[Dataset entries]
[Start of section]

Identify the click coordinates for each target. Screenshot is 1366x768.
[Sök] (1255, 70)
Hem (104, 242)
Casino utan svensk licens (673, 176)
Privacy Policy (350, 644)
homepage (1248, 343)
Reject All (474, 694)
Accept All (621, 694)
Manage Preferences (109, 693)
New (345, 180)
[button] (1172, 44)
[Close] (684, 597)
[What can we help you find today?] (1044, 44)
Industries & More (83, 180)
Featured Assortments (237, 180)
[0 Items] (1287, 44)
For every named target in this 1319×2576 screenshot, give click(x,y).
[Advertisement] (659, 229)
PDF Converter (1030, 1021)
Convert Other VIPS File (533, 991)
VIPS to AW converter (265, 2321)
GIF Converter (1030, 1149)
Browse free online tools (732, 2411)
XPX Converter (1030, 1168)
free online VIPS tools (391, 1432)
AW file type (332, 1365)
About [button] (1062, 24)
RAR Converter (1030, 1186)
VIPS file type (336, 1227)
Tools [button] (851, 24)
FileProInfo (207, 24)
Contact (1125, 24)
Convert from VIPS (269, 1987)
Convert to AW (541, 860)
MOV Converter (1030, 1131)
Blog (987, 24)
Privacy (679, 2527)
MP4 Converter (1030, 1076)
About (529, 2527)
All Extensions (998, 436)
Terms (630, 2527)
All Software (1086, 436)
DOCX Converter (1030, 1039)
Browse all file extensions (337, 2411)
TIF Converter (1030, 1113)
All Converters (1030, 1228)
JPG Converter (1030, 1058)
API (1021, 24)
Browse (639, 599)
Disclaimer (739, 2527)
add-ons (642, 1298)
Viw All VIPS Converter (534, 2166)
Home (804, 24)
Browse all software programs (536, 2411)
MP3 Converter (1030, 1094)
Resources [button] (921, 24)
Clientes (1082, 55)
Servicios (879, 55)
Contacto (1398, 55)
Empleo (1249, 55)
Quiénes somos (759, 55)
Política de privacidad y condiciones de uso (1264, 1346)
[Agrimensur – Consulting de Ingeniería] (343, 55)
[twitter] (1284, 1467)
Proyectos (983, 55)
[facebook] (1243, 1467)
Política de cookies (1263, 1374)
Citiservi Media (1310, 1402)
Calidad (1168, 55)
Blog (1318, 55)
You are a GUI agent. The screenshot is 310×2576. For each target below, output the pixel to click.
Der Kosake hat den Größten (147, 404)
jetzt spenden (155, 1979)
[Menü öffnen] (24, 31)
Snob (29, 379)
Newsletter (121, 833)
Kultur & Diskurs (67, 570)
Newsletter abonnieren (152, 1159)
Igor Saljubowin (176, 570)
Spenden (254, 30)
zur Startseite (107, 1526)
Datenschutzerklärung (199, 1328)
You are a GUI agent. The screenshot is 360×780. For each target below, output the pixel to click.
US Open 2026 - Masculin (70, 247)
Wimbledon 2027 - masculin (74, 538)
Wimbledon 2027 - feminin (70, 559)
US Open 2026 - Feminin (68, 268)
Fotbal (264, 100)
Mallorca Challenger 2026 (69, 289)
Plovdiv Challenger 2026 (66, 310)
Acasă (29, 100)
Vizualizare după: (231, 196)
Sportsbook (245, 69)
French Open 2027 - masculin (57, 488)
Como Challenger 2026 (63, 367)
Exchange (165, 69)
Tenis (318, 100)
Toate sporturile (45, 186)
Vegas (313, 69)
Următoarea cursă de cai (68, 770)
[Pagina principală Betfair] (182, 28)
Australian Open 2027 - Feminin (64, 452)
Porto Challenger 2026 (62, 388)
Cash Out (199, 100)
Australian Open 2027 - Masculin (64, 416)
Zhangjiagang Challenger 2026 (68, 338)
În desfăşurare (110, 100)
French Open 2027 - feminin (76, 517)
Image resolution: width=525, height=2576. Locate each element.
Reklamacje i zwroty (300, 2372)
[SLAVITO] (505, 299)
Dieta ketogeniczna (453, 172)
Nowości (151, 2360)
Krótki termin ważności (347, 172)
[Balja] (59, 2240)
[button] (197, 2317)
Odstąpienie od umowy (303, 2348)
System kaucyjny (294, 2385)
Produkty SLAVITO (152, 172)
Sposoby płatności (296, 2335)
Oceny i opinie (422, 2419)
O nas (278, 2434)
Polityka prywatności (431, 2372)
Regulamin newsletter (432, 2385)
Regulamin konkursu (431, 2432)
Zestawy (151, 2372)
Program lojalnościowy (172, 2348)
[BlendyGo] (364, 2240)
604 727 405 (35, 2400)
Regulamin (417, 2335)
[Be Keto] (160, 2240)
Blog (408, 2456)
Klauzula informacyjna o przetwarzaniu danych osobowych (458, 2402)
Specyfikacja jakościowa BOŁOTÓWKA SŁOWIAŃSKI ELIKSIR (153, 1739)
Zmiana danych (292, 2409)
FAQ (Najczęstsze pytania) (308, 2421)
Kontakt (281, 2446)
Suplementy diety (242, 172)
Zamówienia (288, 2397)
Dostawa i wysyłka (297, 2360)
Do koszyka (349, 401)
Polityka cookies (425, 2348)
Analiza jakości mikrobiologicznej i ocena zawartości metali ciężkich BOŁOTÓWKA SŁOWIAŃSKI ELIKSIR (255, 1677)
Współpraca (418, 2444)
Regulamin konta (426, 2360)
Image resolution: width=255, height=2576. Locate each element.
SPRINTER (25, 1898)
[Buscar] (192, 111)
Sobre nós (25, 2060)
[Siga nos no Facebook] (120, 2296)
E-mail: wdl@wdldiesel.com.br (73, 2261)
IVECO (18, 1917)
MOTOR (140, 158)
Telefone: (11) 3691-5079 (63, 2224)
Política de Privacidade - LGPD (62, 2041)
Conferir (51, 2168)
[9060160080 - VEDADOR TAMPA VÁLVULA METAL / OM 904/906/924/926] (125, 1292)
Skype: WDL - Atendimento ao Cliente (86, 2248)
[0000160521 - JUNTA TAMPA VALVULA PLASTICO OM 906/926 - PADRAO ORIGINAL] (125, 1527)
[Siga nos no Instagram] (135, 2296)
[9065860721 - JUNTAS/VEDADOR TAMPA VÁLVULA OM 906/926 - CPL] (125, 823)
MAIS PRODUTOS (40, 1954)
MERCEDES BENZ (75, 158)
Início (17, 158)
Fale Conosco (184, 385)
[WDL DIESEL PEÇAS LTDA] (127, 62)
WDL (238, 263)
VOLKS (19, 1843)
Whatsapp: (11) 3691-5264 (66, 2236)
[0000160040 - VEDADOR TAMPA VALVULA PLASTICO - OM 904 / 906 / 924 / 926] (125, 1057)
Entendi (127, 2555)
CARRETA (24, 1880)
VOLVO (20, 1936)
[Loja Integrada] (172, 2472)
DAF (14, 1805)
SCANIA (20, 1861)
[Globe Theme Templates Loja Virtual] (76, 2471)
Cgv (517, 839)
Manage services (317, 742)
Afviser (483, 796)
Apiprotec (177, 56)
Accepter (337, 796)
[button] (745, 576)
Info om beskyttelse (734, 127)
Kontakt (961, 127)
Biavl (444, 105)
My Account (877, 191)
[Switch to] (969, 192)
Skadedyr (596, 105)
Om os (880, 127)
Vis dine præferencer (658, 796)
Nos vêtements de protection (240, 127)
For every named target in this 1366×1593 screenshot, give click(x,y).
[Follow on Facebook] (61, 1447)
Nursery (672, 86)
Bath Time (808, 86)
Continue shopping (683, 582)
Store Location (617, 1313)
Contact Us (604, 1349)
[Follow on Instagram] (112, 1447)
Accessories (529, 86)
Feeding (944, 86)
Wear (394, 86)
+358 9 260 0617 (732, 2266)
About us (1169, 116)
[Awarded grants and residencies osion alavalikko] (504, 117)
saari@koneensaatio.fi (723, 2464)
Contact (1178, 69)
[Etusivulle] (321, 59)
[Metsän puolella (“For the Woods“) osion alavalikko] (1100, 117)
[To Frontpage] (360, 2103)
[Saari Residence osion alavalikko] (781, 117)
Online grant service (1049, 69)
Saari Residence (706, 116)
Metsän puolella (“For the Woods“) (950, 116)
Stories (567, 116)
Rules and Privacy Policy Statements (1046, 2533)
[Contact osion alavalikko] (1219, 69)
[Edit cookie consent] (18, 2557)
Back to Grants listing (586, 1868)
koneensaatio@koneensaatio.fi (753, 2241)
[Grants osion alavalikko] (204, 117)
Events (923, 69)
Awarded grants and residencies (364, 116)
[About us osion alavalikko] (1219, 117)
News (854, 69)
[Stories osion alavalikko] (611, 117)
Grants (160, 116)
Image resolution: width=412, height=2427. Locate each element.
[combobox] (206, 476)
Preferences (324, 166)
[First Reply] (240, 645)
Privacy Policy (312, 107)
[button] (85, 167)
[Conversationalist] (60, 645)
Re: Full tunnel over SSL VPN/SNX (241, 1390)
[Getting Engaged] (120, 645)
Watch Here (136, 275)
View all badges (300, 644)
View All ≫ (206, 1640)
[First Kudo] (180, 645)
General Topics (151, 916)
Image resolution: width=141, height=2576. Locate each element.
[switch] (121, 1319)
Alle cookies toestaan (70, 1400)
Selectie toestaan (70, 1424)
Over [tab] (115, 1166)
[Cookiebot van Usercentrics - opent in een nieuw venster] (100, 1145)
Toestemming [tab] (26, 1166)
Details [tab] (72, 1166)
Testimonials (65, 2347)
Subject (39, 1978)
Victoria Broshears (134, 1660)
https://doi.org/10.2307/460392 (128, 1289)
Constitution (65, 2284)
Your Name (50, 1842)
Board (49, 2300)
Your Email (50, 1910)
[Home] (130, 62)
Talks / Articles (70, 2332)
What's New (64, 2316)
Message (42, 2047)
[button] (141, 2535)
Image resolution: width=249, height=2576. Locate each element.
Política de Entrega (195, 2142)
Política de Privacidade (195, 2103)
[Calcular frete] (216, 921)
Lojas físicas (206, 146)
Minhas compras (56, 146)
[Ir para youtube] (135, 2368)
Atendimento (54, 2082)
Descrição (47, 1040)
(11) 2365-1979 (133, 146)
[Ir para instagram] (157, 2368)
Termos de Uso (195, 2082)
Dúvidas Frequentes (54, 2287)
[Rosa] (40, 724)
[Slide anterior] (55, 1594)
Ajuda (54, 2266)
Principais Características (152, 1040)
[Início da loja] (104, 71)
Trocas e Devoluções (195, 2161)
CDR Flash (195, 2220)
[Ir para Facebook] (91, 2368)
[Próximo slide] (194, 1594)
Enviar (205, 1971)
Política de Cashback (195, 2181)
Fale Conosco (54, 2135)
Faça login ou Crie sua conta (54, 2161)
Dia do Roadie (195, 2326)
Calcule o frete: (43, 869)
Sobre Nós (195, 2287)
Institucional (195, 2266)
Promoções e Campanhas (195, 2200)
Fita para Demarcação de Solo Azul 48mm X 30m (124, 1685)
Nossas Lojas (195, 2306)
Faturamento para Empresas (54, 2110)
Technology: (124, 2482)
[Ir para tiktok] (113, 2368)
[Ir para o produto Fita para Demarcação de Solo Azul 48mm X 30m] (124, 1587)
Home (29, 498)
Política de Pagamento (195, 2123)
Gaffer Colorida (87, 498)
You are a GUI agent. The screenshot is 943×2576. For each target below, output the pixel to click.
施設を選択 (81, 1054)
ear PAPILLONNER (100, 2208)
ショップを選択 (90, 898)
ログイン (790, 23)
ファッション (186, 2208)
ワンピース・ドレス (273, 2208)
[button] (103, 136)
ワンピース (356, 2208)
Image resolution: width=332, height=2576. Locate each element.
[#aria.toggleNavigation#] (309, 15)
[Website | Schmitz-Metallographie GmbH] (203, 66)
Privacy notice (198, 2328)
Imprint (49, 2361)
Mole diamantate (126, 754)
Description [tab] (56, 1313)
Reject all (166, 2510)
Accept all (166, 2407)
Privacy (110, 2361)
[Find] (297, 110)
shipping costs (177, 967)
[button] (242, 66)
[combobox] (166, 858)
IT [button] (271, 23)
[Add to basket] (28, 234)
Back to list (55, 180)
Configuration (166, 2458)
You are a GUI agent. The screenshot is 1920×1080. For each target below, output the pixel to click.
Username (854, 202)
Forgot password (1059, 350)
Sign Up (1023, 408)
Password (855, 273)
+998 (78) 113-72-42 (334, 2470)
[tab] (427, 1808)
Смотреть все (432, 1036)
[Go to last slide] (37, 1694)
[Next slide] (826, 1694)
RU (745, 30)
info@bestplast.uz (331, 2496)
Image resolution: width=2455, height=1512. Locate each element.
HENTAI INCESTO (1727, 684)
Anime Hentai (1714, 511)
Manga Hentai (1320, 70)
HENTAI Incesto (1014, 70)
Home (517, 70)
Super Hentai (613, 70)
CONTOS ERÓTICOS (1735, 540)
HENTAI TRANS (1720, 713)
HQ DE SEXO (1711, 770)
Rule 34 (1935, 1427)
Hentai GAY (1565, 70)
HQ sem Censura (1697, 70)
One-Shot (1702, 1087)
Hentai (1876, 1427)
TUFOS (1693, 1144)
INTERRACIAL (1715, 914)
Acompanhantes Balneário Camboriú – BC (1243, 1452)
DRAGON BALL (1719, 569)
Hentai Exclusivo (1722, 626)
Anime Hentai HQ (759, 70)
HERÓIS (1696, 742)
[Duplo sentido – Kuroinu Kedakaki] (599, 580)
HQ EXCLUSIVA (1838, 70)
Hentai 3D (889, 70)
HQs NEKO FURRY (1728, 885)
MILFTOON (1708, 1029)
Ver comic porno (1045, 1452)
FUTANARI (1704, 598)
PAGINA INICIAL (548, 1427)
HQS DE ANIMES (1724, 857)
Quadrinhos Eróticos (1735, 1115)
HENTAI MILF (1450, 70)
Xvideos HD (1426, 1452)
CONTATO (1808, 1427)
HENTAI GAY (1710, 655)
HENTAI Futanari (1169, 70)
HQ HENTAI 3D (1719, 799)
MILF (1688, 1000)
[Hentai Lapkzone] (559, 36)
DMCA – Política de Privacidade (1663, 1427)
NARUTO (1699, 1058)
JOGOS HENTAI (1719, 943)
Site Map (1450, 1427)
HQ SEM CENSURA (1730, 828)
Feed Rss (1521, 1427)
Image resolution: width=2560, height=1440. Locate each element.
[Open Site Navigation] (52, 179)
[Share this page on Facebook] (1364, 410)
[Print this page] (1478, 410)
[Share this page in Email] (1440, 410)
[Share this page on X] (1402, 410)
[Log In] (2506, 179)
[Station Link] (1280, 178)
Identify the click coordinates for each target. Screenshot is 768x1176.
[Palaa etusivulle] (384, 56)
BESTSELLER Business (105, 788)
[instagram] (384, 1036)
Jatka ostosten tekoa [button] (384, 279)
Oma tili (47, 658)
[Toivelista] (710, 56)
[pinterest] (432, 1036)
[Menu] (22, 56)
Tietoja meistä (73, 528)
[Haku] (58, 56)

[End of section]

HOW TO COMPLETE THIS TASK:
Restate word for word only the lines above from the line containing "Termos de Uso (195, 2082)" to the line containing "Gaffer Colorida (87, 498)", both of them included.

TASK SOLUTION:
Termos de Uso (195, 2082)
Dúvidas Frequentes (54, 2287)
[Rosa] (40, 724)
[Slide anterior] (55, 1594)
Ajuda (54, 2266)
Principais Características (152, 1040)
[Início da loja] (104, 71)
Trocas e Devoluções (195, 2161)
CDR Flash (195, 2220)
[Ir para Facebook] (91, 2368)
[Próximo slide] (194, 1594)
Enviar (205, 1971)
Política de Cashback (195, 2181)
Fale Conosco (54, 2135)
Faça login ou Crie sua conta (54, 2161)
Dia do Roadie (195, 2326)
Calcule o frete: (43, 869)
Sobre Nós (195, 2287)
Institucional (195, 2266)
Promoções e Campanhas (195, 2200)
Fita para Demarcação de Solo Azul 48mm X 30m (124, 1685)
Nossas Lojas (195, 2306)
Faturamento para Empresas (54, 2110)
Technology: (124, 2482)
[Ir para tiktok] (113, 2368)
[Ir para o produto Fita para Demarcação de Solo Azul 48mm X 30m] (124, 1587)
Home (29, 498)
Política de Pagamento (195, 2123)
Gaffer Colorida (87, 498)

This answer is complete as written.